The Khudi Ram Bose Memorial Central Jail in Muzaffarpur looks more like a classroom these days where the prisoners are taking lessons on legal matters.
Posters, banners and leaflets are being used to make them familiar with plea bargaining, a Bihar State Legal Service Authority (BSLSA) endeavour for access to ‘justice for all’ plan, that has caught the fancy of many hardened criminals lodged there.
A host of lawyers, empanelled with the BSLSA, including Mohammad Rahman and N Srivastava, have interacted with prisoners many times to propagate the significance of plea bargaining. The prisoners have been taught how to file plea bargaining petitions, along with the affidavit, in the court where their cases are being tried.
The concept, being introduced in a Bihar jail for the first time by the BSLSA, headed by its working chairman Justice Shiv Kirti Singh, has come as a boon to those jailbirds who have had a change of heart. They can now plead guilty to the criminal charge with a recommendation of a lighter than the maximum sentence. Plea bargain will give them an opportunity to avoid sitting through a trial risking conviction on the original more serious charge.
Jail Superintendent Rupak Kumar told Hindustan Times on Wednesday that he had been burning the midnight oil to make the concept of plea bargaining a success. Legal experts, he said, had held brainstorming sessions, largely attended by jailbirds. The response, he said, had been good and the number of proposals for embracing the scheme had overwhelmed the jail authorities.
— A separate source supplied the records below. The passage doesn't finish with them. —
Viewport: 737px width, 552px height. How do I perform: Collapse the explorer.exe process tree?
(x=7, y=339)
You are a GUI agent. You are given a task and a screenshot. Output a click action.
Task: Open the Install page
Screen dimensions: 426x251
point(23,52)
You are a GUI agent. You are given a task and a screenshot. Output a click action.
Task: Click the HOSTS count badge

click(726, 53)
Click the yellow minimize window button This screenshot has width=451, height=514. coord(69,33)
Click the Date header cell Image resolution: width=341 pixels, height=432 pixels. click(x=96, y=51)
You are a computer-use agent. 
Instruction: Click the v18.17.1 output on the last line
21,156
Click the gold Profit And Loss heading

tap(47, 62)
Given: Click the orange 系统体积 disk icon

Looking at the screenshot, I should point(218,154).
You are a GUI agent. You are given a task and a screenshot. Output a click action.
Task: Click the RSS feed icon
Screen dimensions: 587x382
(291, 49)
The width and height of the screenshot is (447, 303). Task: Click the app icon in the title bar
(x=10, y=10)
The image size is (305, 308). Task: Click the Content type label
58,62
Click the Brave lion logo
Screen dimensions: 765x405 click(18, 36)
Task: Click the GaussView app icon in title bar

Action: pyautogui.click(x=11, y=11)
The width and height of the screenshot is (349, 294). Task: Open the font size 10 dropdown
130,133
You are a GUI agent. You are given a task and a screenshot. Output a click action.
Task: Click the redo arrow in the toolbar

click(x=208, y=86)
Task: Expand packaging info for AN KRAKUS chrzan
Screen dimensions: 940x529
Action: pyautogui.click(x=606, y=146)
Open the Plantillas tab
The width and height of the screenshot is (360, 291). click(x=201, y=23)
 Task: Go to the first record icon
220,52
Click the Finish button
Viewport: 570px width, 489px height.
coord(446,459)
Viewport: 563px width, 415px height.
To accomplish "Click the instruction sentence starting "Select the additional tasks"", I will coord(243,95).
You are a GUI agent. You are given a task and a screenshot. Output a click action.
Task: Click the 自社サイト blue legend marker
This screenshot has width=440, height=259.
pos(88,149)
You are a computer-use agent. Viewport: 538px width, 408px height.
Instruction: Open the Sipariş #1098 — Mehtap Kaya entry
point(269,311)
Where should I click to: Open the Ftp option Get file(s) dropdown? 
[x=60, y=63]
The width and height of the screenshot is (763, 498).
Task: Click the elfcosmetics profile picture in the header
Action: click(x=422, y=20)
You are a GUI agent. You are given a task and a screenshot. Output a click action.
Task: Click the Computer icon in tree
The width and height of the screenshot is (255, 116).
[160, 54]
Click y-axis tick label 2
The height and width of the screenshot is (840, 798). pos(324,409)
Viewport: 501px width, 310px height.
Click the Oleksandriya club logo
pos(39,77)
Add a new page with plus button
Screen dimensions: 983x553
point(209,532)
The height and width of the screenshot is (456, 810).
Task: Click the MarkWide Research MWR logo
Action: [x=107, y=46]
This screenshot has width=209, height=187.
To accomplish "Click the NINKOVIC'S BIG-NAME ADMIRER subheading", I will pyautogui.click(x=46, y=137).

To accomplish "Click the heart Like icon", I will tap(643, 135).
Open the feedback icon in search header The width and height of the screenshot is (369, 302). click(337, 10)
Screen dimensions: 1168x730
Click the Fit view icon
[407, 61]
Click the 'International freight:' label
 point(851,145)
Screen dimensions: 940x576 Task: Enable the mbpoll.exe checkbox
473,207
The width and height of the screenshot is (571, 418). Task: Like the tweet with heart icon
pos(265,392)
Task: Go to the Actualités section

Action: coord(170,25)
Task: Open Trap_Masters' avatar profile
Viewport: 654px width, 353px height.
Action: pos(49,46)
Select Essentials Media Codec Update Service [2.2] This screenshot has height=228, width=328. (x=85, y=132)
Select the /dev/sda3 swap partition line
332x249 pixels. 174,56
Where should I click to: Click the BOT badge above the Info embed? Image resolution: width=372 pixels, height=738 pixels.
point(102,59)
He hoped that the results would be more encouraging in the days to come.
Plea bargaining was introduced in India through the Criminal Law (Amendment) Act, 2005. It is applicable only in respect to those offences for which punishment of imprisonment is upto seven years and does not apply where such offence affects the socio-economic condition of the country or has been committed against a woman or a child below the age of 14 years.
The provisions of plea bargaining, Kumar said, would bring relief to a large number of undertrials and help reduce long pendency in the courts, besides reducing congestion in jails. Undertrials lodged in the jail under various sections of 223, 224, 379, 411, 414, 323 and 504 B of the IPC come under the purview of plea bargaining, he said. The concept also had a revised provision under 436 A of the Cr PC to deduct the period of captivity. If the convicts plead guilty to the crime and agree to pay compensation to victims and family members as well as the legal expenses occurred in pursuing the cases, they could escape incarceration, Kumar added.